The Governance Committee does not currently, and does not intend in the future, to differentiate between or alter the manner in which it evaluates candidates based on the constituency (including stockholders) that proposed the candidate.

 

For a description of the Governance Committee’s role in evaluating and establishing compensation programs, policies and levels for the Company, see the Compensation Discussion and Analysis and Compensation sections below.

 

 -11- 

 

 

Stockholder Communications and Director Attendance at Annual Stockholder Meetings

 

The Board welcomes communications from stockholders and has adopted a procedure for receiving and addressing such communications. Stockholders may send written communications to the entire Board or individual directors, addressing them to Technical Communications Corporation, 100 Domino Drive, Concord, MA 01742, Attention: Chief Financial Officer. All such communications will be forwarded to the full Board of Directors or to any individual director or directors to whom the communication is directed unless the communication is clearly junk mail or a mass mailing, a business solicitation, advertisement or job inquiry, or is unduly hostile, threatening, illegal, or similarly inappropriate, in which case the Company has the authority to discard or take appropriate legal action regarding the communication.

 

Recognizing that director attendance at the Company’s annual meetings of stockholders can provide stockholders with an opportunity to communicate with members of the Board of Directors, it is the policy of the Board of Directors to strongly encourage, but not require, the members of the Board to attend such meetings. Carl H. Guild attended the 2017 Annual Meeting of Stockholders on behalf of the Board; the remaining directors were unable to attend due to inclement weather.

 

TCC’s policies regarding stockholder communications and director attendance (which may be modified from time to time) can be found on the Company’s website at https://www.tccsecure.com/Investors.aspx.

 

Section 16(a) Beneficial Ownership Reporting Compliance

 

Section 16(a) of the Exchange Act requires the Company’s officers, directors, and persons who beneficially own more than 10% of a registered class of the Company’s equity securities to file reports of ownership and changes in ownership with the Commission. Officers, directors and greater-than-10% stockholders are required by regulation to furnish the Company with copies of all Section 16(a) reports they file.

 

Based solely on the Company’s review of the copies of such reports and any amendments thereto furnished to the Company during and with respect to the Company’s 2017 fiscal year, or written representations from certain reporting persons that they were not required to file, the Company believes that during fiscal year 2017, its officers, directors, and beneficial owners of more than 10% of the Common Stock complied with all applicable Section 16(a) filing requirements.
- - -
Task requirements >>
(A) Reproduce, word for word, everything in the proxy statement passage above from "Stockholder Communications and Director Attendance at" down to "regarding the communication.".
(B) Proceed with the proxy statement passage above, writing what follows its final sentence.
- - -
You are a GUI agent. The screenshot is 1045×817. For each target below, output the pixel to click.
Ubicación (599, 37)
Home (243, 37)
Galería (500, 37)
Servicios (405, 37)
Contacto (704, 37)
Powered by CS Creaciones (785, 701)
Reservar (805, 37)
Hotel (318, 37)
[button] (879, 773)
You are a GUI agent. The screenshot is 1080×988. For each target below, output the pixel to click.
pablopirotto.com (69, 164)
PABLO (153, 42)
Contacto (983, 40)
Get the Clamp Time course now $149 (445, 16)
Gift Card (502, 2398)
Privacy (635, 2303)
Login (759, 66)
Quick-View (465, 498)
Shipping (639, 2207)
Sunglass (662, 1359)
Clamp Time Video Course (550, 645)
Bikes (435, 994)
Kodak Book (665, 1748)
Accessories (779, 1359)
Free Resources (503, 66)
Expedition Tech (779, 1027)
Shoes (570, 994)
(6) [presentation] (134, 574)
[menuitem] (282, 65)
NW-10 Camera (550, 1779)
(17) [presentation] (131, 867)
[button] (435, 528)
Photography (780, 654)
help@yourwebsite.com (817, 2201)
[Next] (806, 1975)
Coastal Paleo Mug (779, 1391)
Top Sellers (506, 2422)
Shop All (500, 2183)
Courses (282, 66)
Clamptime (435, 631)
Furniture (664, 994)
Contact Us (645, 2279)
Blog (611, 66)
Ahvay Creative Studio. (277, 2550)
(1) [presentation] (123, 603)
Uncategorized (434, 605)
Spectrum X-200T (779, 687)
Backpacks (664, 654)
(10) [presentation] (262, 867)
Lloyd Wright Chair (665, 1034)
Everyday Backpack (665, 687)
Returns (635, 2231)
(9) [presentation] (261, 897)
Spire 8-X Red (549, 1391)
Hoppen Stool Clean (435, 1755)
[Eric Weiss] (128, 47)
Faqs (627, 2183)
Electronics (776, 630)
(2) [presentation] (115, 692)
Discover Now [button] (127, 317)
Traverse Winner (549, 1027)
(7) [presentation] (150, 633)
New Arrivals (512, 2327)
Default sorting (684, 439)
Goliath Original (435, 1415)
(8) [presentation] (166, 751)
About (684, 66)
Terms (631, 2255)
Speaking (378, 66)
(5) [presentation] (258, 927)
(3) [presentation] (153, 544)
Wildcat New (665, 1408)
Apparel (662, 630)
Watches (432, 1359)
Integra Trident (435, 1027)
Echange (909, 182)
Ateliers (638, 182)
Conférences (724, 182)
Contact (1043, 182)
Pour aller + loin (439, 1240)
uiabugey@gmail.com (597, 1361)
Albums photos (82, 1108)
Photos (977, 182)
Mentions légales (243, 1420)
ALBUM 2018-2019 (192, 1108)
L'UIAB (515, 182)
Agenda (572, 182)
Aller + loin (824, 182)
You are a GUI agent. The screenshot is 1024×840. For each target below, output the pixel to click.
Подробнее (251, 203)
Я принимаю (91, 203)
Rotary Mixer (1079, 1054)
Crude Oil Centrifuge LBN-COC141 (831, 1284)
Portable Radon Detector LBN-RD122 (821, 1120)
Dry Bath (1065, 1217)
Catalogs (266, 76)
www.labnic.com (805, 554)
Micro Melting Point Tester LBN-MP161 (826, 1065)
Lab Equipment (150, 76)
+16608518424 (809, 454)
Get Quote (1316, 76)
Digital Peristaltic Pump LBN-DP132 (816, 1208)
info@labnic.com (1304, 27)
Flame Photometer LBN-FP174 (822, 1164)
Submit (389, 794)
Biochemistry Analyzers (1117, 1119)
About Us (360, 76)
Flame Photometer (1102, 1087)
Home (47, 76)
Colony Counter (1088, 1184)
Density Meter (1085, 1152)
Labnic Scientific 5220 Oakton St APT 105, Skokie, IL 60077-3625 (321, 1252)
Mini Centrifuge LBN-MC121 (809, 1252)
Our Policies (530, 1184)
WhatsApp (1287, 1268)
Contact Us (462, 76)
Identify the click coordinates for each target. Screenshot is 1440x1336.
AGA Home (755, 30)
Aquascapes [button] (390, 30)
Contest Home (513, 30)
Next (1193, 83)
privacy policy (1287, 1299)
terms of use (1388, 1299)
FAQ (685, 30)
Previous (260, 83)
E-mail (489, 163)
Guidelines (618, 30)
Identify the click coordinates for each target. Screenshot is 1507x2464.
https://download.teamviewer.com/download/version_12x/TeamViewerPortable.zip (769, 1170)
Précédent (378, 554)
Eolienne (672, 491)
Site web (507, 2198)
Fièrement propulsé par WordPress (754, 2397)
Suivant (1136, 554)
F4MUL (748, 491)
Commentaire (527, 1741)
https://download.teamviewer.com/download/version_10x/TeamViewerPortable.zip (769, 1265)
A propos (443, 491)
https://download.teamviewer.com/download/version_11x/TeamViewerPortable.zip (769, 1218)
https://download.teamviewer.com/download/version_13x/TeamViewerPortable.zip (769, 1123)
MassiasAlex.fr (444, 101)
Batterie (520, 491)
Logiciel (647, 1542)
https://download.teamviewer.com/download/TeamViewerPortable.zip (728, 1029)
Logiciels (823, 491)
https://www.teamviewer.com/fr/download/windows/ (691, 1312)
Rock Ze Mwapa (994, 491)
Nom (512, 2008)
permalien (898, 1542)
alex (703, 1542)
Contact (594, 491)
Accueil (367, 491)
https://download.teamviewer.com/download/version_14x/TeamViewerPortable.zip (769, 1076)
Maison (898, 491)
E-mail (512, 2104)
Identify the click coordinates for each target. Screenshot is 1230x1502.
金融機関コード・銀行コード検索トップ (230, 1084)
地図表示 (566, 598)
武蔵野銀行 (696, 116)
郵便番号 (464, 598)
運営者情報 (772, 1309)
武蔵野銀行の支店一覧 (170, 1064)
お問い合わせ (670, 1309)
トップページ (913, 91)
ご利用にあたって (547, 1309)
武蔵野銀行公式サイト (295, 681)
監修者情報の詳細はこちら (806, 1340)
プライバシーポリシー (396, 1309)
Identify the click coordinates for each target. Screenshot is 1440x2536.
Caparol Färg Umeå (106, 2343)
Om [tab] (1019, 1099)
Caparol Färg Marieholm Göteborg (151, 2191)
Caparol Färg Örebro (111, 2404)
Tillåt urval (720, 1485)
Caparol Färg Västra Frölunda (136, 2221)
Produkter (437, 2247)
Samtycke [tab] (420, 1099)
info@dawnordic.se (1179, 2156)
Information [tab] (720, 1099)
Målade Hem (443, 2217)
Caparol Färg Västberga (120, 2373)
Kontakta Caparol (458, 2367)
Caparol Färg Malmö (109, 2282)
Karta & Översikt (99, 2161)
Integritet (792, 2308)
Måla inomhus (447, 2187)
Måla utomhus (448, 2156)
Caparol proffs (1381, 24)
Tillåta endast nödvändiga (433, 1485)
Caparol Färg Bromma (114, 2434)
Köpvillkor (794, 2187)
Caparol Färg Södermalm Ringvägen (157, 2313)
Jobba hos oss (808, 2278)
- - -
Expected outputs >>
(A)
Stockholder Communications and Director Attendance at Annual Stockholder Meetings

 

The Board welcomes communications from stockholders and has adopted a procedure for receiving and addressing such communications. Stockholders may send written communications to the entire Board or individual directors, addressing them to Technical Communications Corporation, 100 Domino Drive, Concord, MA 01742, Attention: Chief Financial Officer. All such communications will be forwarded to the full Board of Directors or to any individual director or directors to whom the communication is directed unless the communication is clearly junk mail or a mass mailing, a business solicitation, advertisement or job inquiry, or is unduly hostile, threatening, illegal, or similarly inappropriate, in which case the Company has the authority to discard or take appropriate legal action regarding the communication.

(B)
Certain Relationships and Related Person Transactions; Legal Proceedings

 

David A. White, the Company’s Secretary, is a member of a law firm that provides legal services to the Company. Fees paid to Mr. White’s law firm were approximately $57,000 for fiscal year 2017 and approximately $54,000 for fiscal year 2016. There were no other transactions during fiscal years 2017 or 2016, and there are no currently proposed transactions, to which the Company was or is to be a participant and in which any related person had or will have a direct or indirect material interest. There are no family relationships among the directors, executive officers or any nominee therefor, and to the Company’s knowledge no arrangements or understandings exist between any director or nominee and any other person pursuant to which such director or nominee was or is to be selected as a director or executive officer.

 

 -12- 

 

 

There are no material proceedings to which a director, executive officer or nominee is a party adverse to the Company or its subsidiary or has a material interest adverse to the Company or its subsidiary, nor to the Company’s knowledge are there any proceedings or events material to an evaluation of the ability or integrity of the Company’s directors, nominees or executive officers.

 

Code of Ethics

 

The Company has a Code of Business Conduct and Ethics, which applies to all of its employees, officers and directors. A copy of this code can be found on the Company’s website at https://www.tccsecure.com/Investors.aspx.

 

REPORT OF THE AUDIT COMMITTEE

 

The following is the report of the Audit Committee with respect to the Company’s audited financial statements for the fiscal year ended September 30, 2017.

 

The Audit Committee has reviewed and discussed the 2017 fiscal year audited financial statements with management. The Audit Committee has also discussed with the Company’s independent registered public accounting firm, Moody, Famiglietti and Andronico, LLP, the matters required to be discussed by Statement on Auditing Standards No. 61 (as amended) as adopted by the Public Company Accounting Oversight Board; received and reviewed the written disclosures and the letter from the independent registered public accounting firm required by applicable requirements of the Public Company Accounting Oversight Board regarding the independent registered public accounting firm’s communications with the Audit Committee concerning independence; and discussed with the independent registered public accounting firm its independence and any relationships that may impact its objectivity and independence.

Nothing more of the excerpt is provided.